What Is Pulmonary Sarcoidosis?

Pulmonary sarcoidosis is a systemic inflammatory condition characterized by the formation of granulomas—tiny clusters of inflammatory cells—in the lungs, often detected during routine CT scans. These granulomas appear as nodular lesions and are typically found in the mediastinum and hilar regions (where the bronchi and blood vessels enter the lungs). While the imaging may resemble lung nodules, it's important to distinguish that pulmonary sarcoidosis is not the same as isolated pulmonary nodules, nor is it a form of cancer. In fact, this condition is classified as a benign, non-malignant disease driven by immune system dysregulation rather than uncontrolled cell growth.

Understanding the Nature of Pulmonary Sarcoidosis

This disorder arises when the body's immune system becomes overactive, leading to the accumulation of immune cells such as lymphocytes and macrophages. These cells clump together to form granulomas, which can affect lung function if they become widespread. Although the exact cause remains unknown, researchers believe genetic predisposition and environmental triggers—such as exposure to certain dusts, chemicals, or infectious agents—may play a role in initiating this abnormal immune response.

How Is It Diagnosed?

Accurate diagnosis is crucial because sarcoidosis can mimic other lung diseases, including tuberculosis or lymphoma. The gold standard for confirming pulmonary sarcoidosis involves obtaining tissue samples through procedures like endobronchial ultrasound-guided biopsy (EBUS) or CT-guided needle biopsy of enlarged lymph nodes. Pathologists then examine the tissue under a microscope to identify non-caseating granulomas—distinctive clusters without central necrosis—which are hallmark signs of sarcoidosis. Imaging tests, blood work (including ACE levels), and pulmonary function tests also support the diagnostic process.

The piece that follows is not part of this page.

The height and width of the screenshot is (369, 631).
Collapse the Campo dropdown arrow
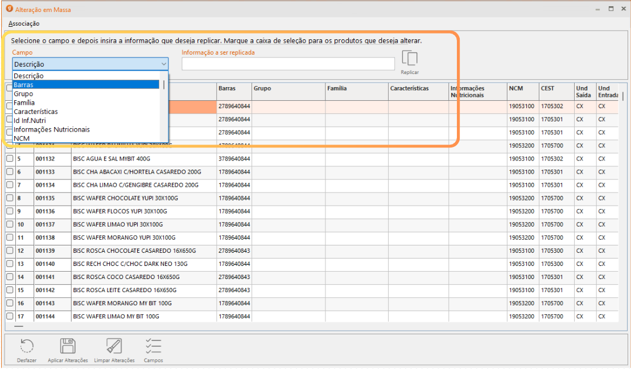pos(164,64)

Treatment Approaches and Prognosis

Unlike malignant tumors, pulmonary sarcoidosis usually does not require surgical intervention. Many patients experience spontaneous remission without treatment, especially in mild cases. However, when symptoms such as persistent cough, shortness of breath, or fatigue arise, or when organ function is at risk, treatment becomes necessary. The primary therapy involves corticosteroids like prednisone, administered at an adequate dose and duration to suppress inflammation. In some cases, steroid-sparing agents such as methotrexate or azathioprine may be used for long-term management.

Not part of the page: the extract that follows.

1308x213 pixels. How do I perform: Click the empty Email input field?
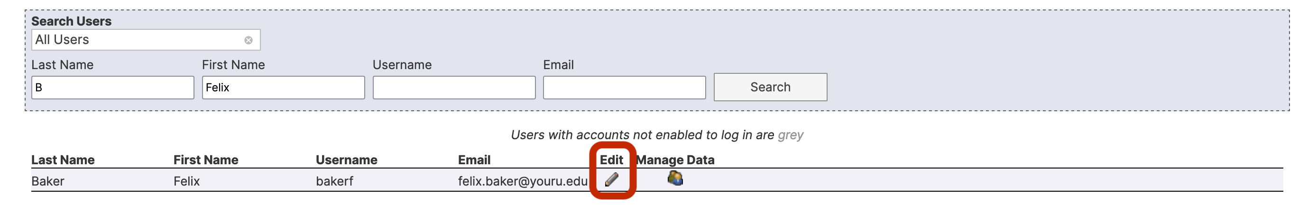click(x=625, y=88)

With proper medical care, most individuals respond well to treatment and maintain a good quality of life. Regular follow-ups with chest imaging and lung function assessments help monitor disease progression and prevent complications such as pulmonary fibrosis. Early detection and tailored therapy significantly improve outcomes, making awareness and timely evaluation essential for anyone found to have suspicious nodular changes on lung imaging.